By default tiles are saved to the filesystem, but this is not recommended for production usage as many of these files will be smaller than a typical 4k filesystem block and therefore as much as 90% of your hard disk may be wasted on empty space. Additionally, there is overhead in creating and traversing directory structures to access the tiles. Tokyo Cabinet is a persistent, fast, and durable hashtable that increases the efficiency of storing and retrieving billions of relatively small key-value pairs. Tokyo Tyrant provides a network interface to this hashtable that simplifies simultaneous usage by multiple processes. ChromoZoom supports saving its scraped tiles directly to a Tokyo Cabinet hashtable (.tch) file, and retrieving them for the web interface.

To support this you must install:

On OS X, the binaries are available via MacPorts in the tokyocabinet and tokyotyrant portfiles, but Tokyo Tyrant appears to have a bug with UNIX domain sockets. Inconveniently, the only fix is to download the Tokyo Tyrant source directly, apply a patch provided in this repo as ttserver-macosx-socketfix.patch, and install it over the MacPorts binary. So, in total:

$ sudo port install tokyocabinet tokyotyrant
$ cd /tmp && curl -O
$ tar xvzf tokyotyrant-1.1.41.tar.gz
$ cd tokyotyrant-1.1.41
$ patch -p0 < path/to/this/repo/ttserver-macosx-socketfix.patch
$ ./configure --prefix=/opt/local && make && sudo make install

If you are on Debian ≥6.0.0 "squeeze" or Ubuntu ≥10.10 "maverick" all binaries should be available as packages, so all you need is:

$ sudo apt-get install tokyocabinet tokyotyrant

The tile stitcher will take care of starting a Tokyo Tyrant instance for each genome that you are scraping. You will find *.sock UNIX domain sockets appear in /tmp while these servers are running. However, in a production environment, you may wish to start these servers automatically with init scripts.

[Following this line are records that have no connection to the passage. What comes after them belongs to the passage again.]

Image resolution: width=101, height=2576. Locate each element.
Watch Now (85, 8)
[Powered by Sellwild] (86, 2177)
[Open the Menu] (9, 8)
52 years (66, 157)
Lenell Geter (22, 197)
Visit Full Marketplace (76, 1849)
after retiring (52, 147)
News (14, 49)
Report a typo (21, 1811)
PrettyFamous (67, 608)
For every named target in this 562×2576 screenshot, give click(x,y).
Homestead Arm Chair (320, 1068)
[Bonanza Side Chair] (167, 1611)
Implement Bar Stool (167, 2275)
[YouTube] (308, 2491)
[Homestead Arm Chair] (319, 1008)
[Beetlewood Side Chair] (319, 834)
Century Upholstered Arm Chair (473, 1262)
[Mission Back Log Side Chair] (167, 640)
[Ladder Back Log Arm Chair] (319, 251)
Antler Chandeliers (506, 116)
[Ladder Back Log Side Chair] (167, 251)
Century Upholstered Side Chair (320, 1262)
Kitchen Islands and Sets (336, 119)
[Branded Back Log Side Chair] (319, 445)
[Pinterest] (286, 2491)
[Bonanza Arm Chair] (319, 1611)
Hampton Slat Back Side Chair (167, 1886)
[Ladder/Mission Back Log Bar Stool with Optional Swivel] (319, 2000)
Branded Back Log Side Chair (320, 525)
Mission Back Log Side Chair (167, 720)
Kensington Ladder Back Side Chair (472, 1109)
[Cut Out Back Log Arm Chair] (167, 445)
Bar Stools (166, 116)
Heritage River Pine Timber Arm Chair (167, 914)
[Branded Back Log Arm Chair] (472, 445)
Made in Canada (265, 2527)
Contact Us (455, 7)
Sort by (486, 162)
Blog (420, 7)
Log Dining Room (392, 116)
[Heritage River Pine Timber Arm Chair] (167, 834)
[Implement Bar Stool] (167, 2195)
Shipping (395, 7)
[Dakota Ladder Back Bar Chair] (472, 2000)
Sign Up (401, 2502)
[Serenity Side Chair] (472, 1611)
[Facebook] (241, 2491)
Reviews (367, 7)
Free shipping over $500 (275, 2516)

Building the native extension for image processing

This enhancement will perhaps only make a difference if you are processing large genomes across many machines and the (very inefficient) image processing performed by the ImageMagick utilities begins to consume a significant fraction of your render time. However, it is very easy to install. You must have gcc, make, and the Ruby development headers to build the extension. If you are are on Mac OS X with MacPorts, you already have all these things. In the unlikely event that you are on Debian and don't have them, you can fix that with:

$ sudo apt-get install build-essential ruby1.8-dev

Once you're ready to proceed, go to the root of this repo and run:

$ rake build_native

and the files under ext/ will be compiled into a Ruby extension suitable for your platform. If this works, you will no longer see the "native image processing extension" warning when you start the tile stitcher.

Note that the native extension will only run if you have installed Tokyo Cabinet per the directions above.